Et plus encore quand elle décida d’abandonner la présidence de la
Rockford art association, bien qu’elle y gardât un poste
d’administrateur. Il avait confiance en elle, de la reconnaissance pour
elle, mais pour les marchands de tableaux en général, il nourrissait de
la méfiance et presque du mépris. Il aurait aimé la remercier comme
elle le méritait, avec au fond de lui, sans se l’avouer, l’espoir de la
lier plus longtemps au rôle qu’elle avait joué en sa faveur. Une
occasion s’offrit à lui. Il souhaitait que l’Art institute de Chicago
acceptât en don une de ses œuvres la "Mer à Deauville".
Il s’attacha au long de sa carrière à placer l’un ou l’autre de ses
tableaux dans des musées. Il n’était pas animé par la vanité, mais par
le sentiment que les œuvres trouvaient là un havre protégeant leur
fragilité contre l’humidité, le feu, les vandales au rang desquels il
mettait les propriétaires abusifs qui réduisent, nettoient, réparent ou
corrigent cet objet qui leur appartient. Les démarches furent faites
par Mrs Furst que Mrs Shultz en chargea comme mieux placée qu’elle-même
dans ce rôle. Le processus habituel se développa, toucha le directeur
de cet admirable musée, qui soumit le cas à ses trustees. Sur un avis
judicieux, l’œuvre avait été présentée comme offerte personnellement
par Mrs Furst et non pas par son auteur. Etant donné que la simple
conservation d’un tableau coûtait au musée vingt-cinq dollars par an,
que les cimaises était totalement garnies et les réserves aussi, l’Art
institute refusa le don avec beaucoup de politesse mais une grande
netteté.
Lorsque Kickert en fut averti par Mrs Furst et Shultz, avec précaution
et délicatesse, il décida d’envoyer tout de même aux Etats-Unis la "Mer à Deauville" comme don à Mrs Shultz. Se doutant qu’elle le refuserait s’il le lui annonçait, il le joignit à l’envoi de "l’Entrée de la citadelle"

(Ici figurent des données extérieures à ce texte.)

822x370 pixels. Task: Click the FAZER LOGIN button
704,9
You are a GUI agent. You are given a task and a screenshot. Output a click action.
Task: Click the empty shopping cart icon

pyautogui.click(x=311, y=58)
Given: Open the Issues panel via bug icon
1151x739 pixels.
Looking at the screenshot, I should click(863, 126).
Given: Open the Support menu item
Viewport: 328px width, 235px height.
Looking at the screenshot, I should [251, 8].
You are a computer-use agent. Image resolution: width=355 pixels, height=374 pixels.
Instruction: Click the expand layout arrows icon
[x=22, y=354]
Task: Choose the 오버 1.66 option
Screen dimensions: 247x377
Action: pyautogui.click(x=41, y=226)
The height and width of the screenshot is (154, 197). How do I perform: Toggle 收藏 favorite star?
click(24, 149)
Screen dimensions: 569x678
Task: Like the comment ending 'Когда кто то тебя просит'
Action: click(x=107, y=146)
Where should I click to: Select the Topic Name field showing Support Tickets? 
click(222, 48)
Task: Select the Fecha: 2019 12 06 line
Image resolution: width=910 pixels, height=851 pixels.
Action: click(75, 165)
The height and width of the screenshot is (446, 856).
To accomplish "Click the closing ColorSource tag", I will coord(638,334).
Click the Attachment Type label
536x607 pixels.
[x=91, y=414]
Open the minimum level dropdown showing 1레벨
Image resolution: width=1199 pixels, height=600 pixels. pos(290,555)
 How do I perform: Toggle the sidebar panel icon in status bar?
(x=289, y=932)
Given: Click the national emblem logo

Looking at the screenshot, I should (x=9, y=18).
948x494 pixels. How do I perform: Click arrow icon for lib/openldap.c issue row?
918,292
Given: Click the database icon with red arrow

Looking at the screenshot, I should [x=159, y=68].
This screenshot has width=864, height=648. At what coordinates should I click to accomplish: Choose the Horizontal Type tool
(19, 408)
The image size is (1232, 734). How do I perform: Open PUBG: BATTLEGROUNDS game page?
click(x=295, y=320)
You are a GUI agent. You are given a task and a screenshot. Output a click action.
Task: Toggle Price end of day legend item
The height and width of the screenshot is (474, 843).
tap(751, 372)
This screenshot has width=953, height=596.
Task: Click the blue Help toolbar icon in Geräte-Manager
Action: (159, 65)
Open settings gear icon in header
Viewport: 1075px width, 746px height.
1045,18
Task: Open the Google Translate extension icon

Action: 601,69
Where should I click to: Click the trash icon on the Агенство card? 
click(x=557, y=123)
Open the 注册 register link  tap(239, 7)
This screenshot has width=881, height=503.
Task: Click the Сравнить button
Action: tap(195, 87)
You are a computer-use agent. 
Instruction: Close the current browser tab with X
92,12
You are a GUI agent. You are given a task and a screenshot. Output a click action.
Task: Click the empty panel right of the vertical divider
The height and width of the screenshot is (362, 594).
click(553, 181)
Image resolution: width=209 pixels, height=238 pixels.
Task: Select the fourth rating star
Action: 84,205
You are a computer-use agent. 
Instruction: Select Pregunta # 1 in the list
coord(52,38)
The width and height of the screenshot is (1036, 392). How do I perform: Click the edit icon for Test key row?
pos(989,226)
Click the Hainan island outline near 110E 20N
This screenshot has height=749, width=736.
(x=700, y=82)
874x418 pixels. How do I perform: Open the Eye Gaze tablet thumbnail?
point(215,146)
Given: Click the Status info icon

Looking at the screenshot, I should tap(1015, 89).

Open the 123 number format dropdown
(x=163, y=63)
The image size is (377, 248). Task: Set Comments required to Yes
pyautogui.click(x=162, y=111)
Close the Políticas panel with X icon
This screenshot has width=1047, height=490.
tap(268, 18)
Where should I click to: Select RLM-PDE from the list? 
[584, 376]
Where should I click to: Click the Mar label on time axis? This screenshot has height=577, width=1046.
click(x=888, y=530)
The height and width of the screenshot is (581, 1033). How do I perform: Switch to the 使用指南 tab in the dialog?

et fit part du cadeau après qu’il fut parti. Mrs Shultz réagit avec
assez de finesse pour ne pas accepter le cadeau sans toutefois le
refuser. Elle écrivit à Kickert le 21 août : "Vous êtes en vérité
trop généreux. Si j’ai une chance de vendre cette marine, je serai
contente de le faire pour vous. Dans le cas contraire, je la
conserverai jusqu’à ce que vous veniez en Amérique". Dans sa lettre du
22 décembre, elle revint sur le sujet de la marine : "Vous m’avez
donné la marine et cela me récompense cent fois pour ce que j’ai pu
faire pour vous. Si je pouvais la vendre, je le ferais et vous
enverrais l’argent, mais ici aucune vente de tableaux ne se fait à
l’heure actuelle". Il faut admirer comment à quatre mois de distance la
même chose est dite en glissant du futur au conditionnel.
Mrs Shultz dans sa lettre du 7 juin évoquait l’ouverture à Paris d’une
école de peinture par Kickert et deux collègues. Ce fait mérite un
commentaire. Conrad avait souvent l’occasion de donner des conseils en
matière d’art, rarement contre rémunération, le plus souvent par
camaraderie ou obligeance. Pour lui, la transmission de ses
connaissances, la révélation des techniques et du savoir-faire,
relevaient du devoir pour un artiste. Il s’en chargeait sans déplaisir
du reste. Mrs Furst a écrit (1)
quel profit elle avait tiré de cette formation qui, bénévole ou
payante, avait été dispensée et reçue comme entre maître et disciple.
(1) : Cf. supra, année 1929, pp. 269-270.